I would suggest viewing on black, despite the grain.
[From here on, I'm afraid things become a little reflective and over-wrought. It's not intended to offend, and no offence would be taken if you choose to skip it entirely.]
Having worked and studied overseas and in upstate NY, I've obviously made friends with a lot of people with far more intimate and emotional connections to 911 than I have myself. Not wanting to intrude upon or distract those far more powerful accounts, I still thought I might briefly commit some of my rememberings to this posting by way of commemoration and perspective.
On the day itself, we were living in Chipas, Mexico. In terms of timezones, this meant as we awoke the first tower was already on the news. Events unfolded as an American friend and I prepared for a morning volunteering (as English teachers) at the local orphanage. We had to leave for our teaching during the collapse. At the orphanage the kids would ask questions to get to know us, natural to them given their context, but strange to us, like; "Do you have a father/mother?" My friend's father was flying that morning, and he had been unable to contact him before we left, which gave a surreal, uneasy, yet somewhat epiphanic, edge to the morning.

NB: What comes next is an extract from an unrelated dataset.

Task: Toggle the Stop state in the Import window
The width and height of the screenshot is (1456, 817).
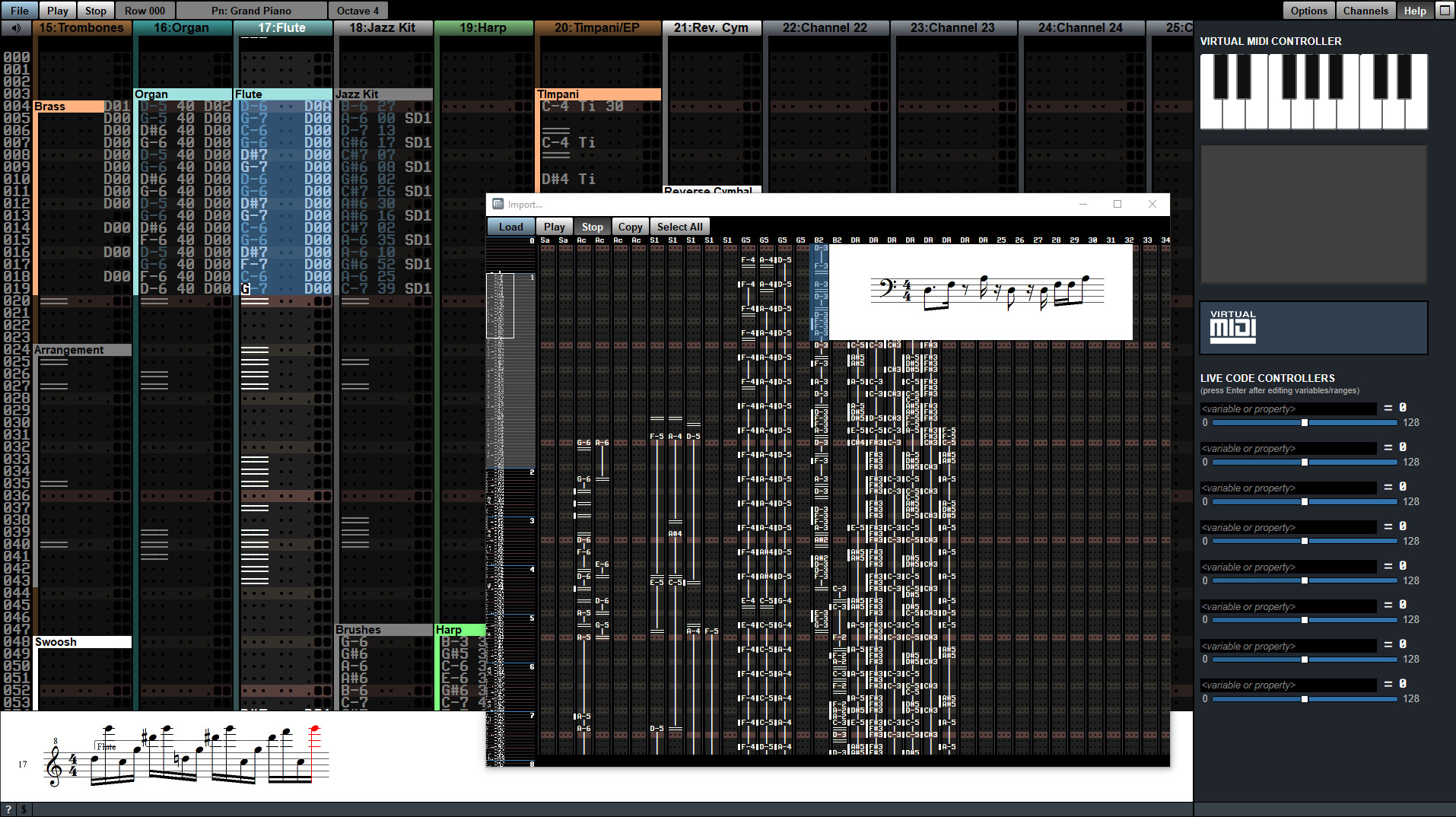Action: [592, 226]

Meanwhile, the close friend of another teacher in our group, was working in an upper level of the second tower. She had been unable to contact her. Understandably perhaps, to avoid panic and potential injury, after the first impact, she later found out that those working in the second had been told to remain at their desks. Her friend left her desk regardless, and, though she was still inside the tower when the second aircraft hit, she was now below the impact zone and thereby survived.
In terms of commemoration, I'd like to suggest, timidly, that one of the greatest tragedies of the day is not the tragedy of opposition - the battle between A vs B, whatever you label A or B, whichever side you take. Given subsequent conflict, right or wrong, that is how this event is often framed by the media. Rather I see it as a tragedy of those who have a side, and those who don't even know there was a battle. However the perpetrators are cast - be in political, religious, non-US extremist or US conspirator - clearly their paradigm was built on an underlying assumption of a conflict, which the victims were unaware of. If we disagree and together decide to fight one another, that is one thing. If we disagree, and I accept or am unaware of our differing thoughts, and yet you strike me down regardless, that is another, to my mind, greater tragedy.

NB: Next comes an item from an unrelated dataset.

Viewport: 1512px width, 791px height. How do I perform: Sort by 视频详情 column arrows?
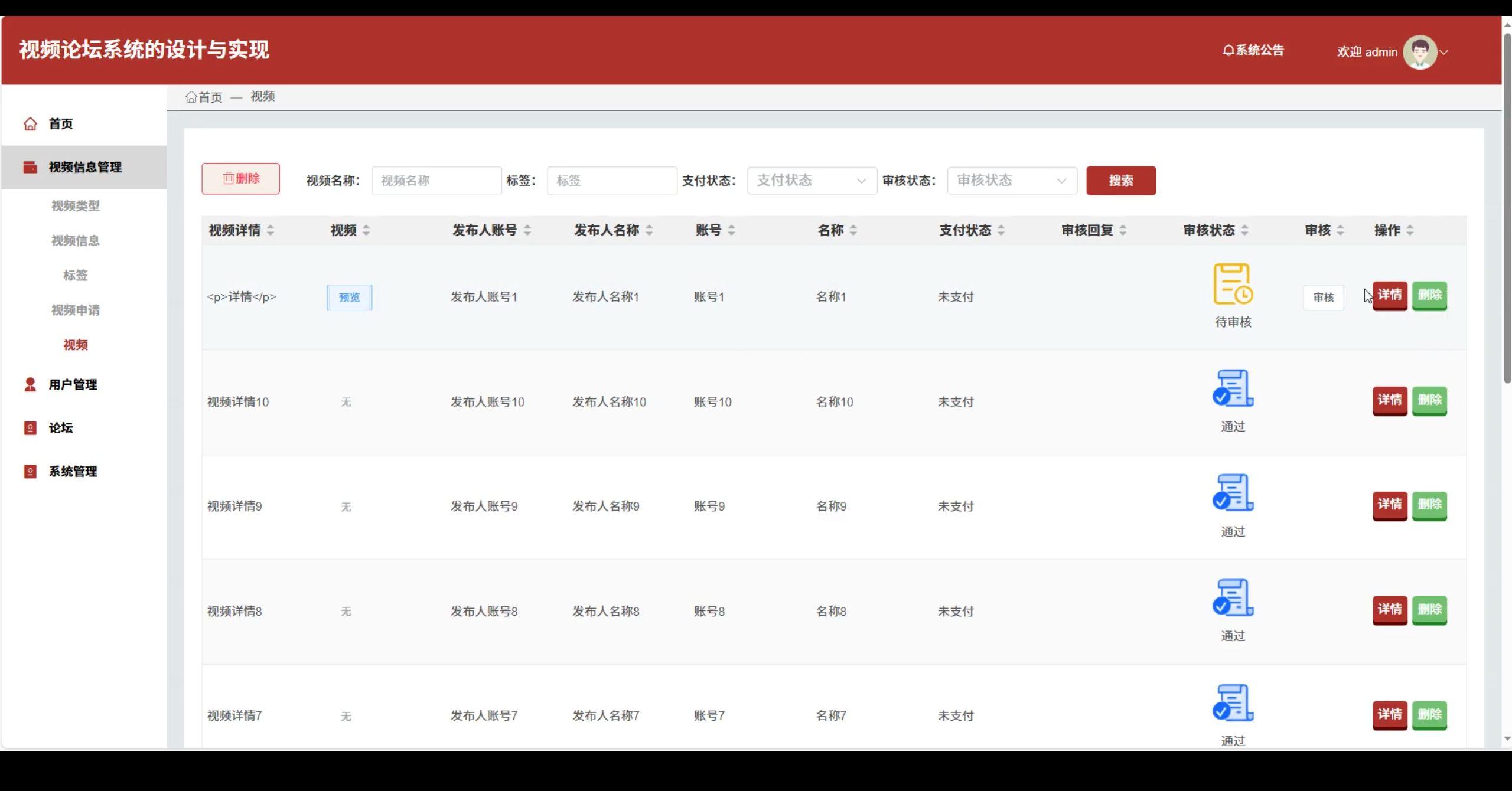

I do hope these notes don't trivialise the event or offend anyone. It's just a record of a couple of stories and the musings that flowed from them. It's not meant as anything more. One thing my scanning of these old film prints has reminded me of is the power of a photograph to commemorate meaning over time. Flickr is chiefly a celebration of the present; of the frenetic energy of now and today. Perhaps one aspect of photography it overlooks is the longer term view. It's the difference between seeing the noise of everything, and stripping that noise away to leave the transcendent moment alone. Both interesting angles, but the latter inevitably absent from this medium, perhaps.
So that's probably quite enough introspection and philosophical declamation for the next few months. I hope you're all very well and have survived my ramble if you were generous enough to follow it. Have a superb week all.